The need for community is real, and it is strong. We’re not a solitary-living species, but programed through our DNA to live in societies. It seems, however, that we’re losing the knowledge of how to do that well, and it may be worth the time to rethink some of the methods of bonding as a community we’ve lost.
The initiation idea appeals, but does not mean some sort of group hug.
Initiation is a rite of passage ceremony marking entrance or acceptance into a group or society. It could also be a formal admission to adulthood in a community or one of its formal components.
A rite of passage … hm.
No mutilation, please, but humanity would not suffer from a training and testing ground between childhood and assuming the rights of an adult.
As Mircea Eliade put it when listing reasons and functions of initiation, they are …
“this real valuation of ritual death finally led to conquest of the fear of real death.”
“[initiation’s] function is to reveal the deep meaning of existence to the new generations and to help them assume the responsibility of being truly men and hence of participating in culture.”
“it reveals a world open to the trans-human, a world that, in our philosophical terminology, we should call transcendental.”
“to make [the initiand] open to spiritual values.”
In other words, it teaches the rules, the reasons for rules, and makes sure those who go through the process understand. If they don’t, they don’t get to play.
In most non-human primate societies, sub-adults … teenagers … are the most repressed, ignored and controlled group. Males that haven’t shown their worth don’t get sex and have the crap beaten out of them when they get out of line. If they’re mean to the little ones … which they rarely are knowing the consequences as they do … they’re in big trouble. Their mothers brook no shit, their fathers keep them in line and they learn to find their own food, make their own nests, form alliances, share, and generally prepare to be contributing members of their group.
They may be as big and strong as adults, but they’re not as smart, and until they learn what must be learned they are cut no slack at all.
Sounds sensible.
Which brings me to my second thought of the day … a meeting of the Committee on the Use of Chimpanzees in Biomedical and Behavioral Research happening now in D.C..
Spurned by a Congressional request last year, the National Institutes of Health (NIH) asked the IOM to form a committee that would evaluate the current and future need for federally funded research on chimpanzees – increasingly controversial in the public eye and legal in only one other country, Gabon. The committee held an introductory meeting in May, but got to the heart of the issues today, the first of the two-day meeting.
I have no doubt there will come a time when using chimps in research will be considered as much an abomination as the “studies” conducted on concentration camp inmates by the Nazis, and have hopes meetings like this will move that scenario forward.

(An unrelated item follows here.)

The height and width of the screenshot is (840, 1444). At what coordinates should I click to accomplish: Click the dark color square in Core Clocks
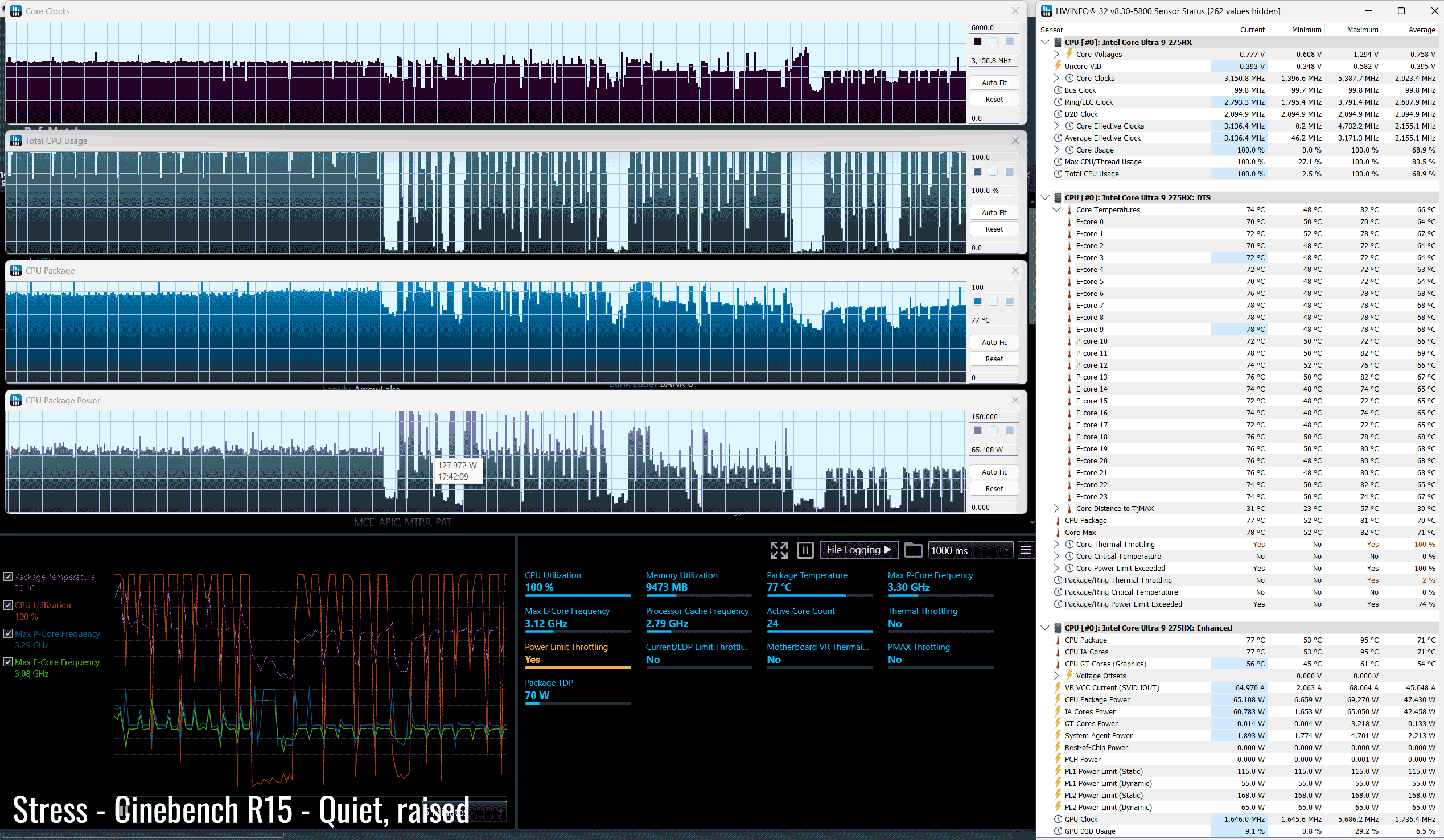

“We wouldn’t be having this meeting if ethics wasn’t an issue,” said primate researcher Frans de Waal of Emory University in Atlanta, Georgia, who detailed his behavioral research. Goodall enthusiastically described her field research and its benefits for the health of wild chimpanzees. But she does not support the use of chimpanzees held in labs, which she says are like prisons to them.
Like us, chimps have social living programed into their DNA. Like us, they’re meant to live in communities. Unlike us, they don’t run the show. Unlike us, their kids don’t foul the nest.
It will serve us well to remember that our community is our planet, that we share it with many others … and that everything isn’t about ME, ME, ME. We knew this once, but seem to have lost the wisdom somewhere between being part of something bigger and thinking life isn’t worth living without that new BlackBerry.